Im Achtelfinale des DFB-Pokals ist Schluss für Kevin Stöger und den VfL Bochum. Borussia Dortmund gewinnt das Westfalen-Duell mit 2:1 und steigt ins Viertelfinale auf. Der 1:0-Führungstreffer fiel aber auf kuriose Weise. In der Nachspielzeit der ersten Hälfte klärte Bochum-Schlussmann Manuel Riemann einen langen Ball weit außerhalb seines Sechzehners vor dem heranrauschenden Sébastien Haller. Der Kugel landete an der Mittellinie beim Dortmunder Emre Can, der gedankenschnell abzog und ins verwaiste Tor traf.

Bochum hielt lange ebenbürtig mit und belohnte sich in der 60. Spielminute mit einem umstrittenen Elfmeter.
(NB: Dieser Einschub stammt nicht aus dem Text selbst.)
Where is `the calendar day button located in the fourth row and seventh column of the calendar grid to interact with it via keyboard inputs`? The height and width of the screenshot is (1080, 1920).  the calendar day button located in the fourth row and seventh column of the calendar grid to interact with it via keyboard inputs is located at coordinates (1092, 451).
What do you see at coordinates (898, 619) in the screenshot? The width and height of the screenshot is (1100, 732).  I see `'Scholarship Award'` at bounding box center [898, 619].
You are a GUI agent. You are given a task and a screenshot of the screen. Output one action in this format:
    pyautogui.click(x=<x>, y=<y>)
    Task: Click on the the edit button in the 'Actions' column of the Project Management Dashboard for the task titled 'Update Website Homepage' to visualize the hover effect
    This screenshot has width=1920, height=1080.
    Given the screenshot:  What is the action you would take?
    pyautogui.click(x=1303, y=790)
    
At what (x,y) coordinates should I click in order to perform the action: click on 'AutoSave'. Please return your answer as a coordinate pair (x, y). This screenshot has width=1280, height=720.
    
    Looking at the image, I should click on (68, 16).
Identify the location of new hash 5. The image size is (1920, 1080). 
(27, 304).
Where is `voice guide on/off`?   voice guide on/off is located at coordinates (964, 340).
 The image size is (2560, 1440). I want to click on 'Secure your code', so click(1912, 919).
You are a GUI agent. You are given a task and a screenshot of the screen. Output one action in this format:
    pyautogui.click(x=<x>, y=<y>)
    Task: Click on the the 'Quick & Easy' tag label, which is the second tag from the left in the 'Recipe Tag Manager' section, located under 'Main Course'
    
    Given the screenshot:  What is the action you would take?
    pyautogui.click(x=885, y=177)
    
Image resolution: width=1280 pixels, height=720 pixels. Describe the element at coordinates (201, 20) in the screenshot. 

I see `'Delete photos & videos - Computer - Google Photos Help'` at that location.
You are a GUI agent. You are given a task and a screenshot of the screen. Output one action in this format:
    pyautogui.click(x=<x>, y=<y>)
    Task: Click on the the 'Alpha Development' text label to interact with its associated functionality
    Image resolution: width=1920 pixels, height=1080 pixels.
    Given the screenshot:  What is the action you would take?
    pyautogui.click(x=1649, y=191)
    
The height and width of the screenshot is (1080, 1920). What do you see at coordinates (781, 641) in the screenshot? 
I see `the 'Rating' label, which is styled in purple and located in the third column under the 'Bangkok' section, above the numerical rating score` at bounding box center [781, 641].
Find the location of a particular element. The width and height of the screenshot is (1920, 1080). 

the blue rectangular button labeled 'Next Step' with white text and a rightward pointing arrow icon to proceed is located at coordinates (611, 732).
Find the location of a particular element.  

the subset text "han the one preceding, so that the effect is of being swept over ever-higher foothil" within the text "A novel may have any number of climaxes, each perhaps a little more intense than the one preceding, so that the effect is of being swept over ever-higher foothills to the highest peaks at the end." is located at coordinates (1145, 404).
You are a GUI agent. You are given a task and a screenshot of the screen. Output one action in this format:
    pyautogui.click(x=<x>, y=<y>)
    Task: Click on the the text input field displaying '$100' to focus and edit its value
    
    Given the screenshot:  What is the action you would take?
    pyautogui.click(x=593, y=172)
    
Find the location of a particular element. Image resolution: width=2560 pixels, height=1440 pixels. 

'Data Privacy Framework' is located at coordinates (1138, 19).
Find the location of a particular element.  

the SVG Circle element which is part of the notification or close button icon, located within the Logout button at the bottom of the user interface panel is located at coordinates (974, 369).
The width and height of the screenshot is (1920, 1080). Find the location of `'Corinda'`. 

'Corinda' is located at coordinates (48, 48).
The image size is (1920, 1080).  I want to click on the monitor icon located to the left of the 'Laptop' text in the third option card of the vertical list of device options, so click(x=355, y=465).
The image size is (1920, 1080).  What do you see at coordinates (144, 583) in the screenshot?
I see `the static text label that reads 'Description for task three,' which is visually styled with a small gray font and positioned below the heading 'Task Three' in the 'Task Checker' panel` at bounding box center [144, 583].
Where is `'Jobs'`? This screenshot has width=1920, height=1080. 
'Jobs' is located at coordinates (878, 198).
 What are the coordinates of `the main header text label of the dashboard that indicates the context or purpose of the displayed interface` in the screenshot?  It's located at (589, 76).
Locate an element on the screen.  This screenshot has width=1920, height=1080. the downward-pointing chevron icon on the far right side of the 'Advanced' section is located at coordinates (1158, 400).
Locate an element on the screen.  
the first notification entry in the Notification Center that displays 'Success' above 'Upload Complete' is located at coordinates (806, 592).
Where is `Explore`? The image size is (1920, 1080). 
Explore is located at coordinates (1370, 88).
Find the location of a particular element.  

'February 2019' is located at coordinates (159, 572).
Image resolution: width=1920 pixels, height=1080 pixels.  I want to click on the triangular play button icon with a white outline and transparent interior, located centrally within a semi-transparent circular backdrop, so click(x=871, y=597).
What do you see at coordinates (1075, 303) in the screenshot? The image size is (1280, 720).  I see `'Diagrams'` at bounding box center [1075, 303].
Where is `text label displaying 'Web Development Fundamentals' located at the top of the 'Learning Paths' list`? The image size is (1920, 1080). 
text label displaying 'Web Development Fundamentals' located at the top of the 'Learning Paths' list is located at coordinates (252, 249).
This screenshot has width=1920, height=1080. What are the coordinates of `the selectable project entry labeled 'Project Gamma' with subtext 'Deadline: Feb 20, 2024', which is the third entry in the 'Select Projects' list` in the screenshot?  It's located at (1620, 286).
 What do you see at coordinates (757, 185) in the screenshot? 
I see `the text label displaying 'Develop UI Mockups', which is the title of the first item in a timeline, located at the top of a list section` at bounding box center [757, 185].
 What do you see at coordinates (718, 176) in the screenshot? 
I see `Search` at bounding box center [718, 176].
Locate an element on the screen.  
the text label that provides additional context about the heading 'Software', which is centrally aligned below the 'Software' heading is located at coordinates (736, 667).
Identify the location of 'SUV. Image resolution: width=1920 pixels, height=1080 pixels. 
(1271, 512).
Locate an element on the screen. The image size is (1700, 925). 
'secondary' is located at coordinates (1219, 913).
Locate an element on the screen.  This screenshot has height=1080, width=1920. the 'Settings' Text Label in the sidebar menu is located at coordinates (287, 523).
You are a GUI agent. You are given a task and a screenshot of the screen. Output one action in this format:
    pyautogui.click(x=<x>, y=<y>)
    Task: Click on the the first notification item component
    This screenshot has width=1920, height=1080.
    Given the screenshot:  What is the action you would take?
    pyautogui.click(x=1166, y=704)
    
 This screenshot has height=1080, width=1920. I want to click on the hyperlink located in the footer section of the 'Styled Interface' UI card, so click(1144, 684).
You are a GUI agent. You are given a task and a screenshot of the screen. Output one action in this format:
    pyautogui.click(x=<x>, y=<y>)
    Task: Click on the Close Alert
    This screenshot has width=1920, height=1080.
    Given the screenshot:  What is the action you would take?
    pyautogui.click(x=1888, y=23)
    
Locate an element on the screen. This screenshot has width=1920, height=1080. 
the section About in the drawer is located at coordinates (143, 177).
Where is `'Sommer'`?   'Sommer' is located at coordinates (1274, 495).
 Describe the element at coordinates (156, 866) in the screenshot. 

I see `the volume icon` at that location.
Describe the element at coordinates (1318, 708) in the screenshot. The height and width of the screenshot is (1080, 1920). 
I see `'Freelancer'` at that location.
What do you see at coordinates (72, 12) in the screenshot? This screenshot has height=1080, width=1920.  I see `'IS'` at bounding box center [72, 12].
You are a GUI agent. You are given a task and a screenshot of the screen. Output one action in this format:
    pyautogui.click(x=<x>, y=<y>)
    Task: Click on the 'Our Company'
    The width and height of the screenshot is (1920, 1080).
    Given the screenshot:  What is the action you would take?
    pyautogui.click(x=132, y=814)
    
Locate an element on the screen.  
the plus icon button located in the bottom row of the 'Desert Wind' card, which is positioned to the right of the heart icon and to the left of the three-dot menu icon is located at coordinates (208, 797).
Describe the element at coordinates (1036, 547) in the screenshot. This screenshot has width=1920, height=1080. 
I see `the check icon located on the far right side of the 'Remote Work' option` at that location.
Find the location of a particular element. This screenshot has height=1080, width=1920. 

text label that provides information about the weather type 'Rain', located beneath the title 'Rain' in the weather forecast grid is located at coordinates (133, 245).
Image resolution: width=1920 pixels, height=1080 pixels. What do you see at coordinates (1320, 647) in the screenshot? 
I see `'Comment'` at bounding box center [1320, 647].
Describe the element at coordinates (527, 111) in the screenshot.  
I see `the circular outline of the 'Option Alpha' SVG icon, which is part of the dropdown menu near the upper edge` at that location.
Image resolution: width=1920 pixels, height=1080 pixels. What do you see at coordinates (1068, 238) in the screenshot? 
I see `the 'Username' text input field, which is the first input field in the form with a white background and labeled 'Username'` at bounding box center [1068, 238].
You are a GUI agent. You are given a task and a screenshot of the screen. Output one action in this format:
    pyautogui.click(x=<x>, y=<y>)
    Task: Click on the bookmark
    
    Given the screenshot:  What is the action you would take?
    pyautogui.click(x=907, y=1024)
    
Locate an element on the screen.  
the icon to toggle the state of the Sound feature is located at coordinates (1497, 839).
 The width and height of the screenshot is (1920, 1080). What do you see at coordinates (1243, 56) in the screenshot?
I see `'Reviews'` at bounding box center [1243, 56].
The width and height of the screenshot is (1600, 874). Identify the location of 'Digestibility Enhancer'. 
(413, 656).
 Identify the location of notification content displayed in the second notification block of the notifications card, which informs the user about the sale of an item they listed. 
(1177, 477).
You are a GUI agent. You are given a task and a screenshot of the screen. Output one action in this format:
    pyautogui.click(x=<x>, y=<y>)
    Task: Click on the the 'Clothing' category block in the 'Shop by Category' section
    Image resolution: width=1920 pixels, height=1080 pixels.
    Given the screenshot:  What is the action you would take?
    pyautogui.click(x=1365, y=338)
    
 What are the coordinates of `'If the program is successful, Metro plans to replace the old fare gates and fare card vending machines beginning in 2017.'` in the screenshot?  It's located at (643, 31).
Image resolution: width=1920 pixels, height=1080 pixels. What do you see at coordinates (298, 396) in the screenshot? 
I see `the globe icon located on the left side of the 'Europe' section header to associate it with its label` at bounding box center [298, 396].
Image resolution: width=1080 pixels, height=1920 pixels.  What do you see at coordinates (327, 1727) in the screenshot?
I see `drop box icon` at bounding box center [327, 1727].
Ein Flankenball von Jürgen Losilla sprang an der Strafraumgrenze an den nahezu angelegten Arm des Dortmunders Jamie Bynoe-Gittens. Tobias Stieler zeigte auf den Punkt und blieb auch nach VAR-Überprüfung bei seiner Entscheidung. ÖFB-Legionär Kevin Stöger ließ Gregor Kobel am Elferpunkt keine Chance und traf zum Ausgleich.

Der Gleichstand hielt aber nur fünf Minuten. Die Bochumer Abwehr verteidigte hoch und ließ sich dadurch von Salih Özcans gut getimten Pass aus dem Mittelfeld überwinden. Jude Bellingham rannte alleine auf das Tor zu von Riemann zu. Uneigennützig legte der junge Engländer noch einmal quer zu Marco Reus, der nur noch einschieben musste. Diese erneute Führung brachte der BVB über die Zeit.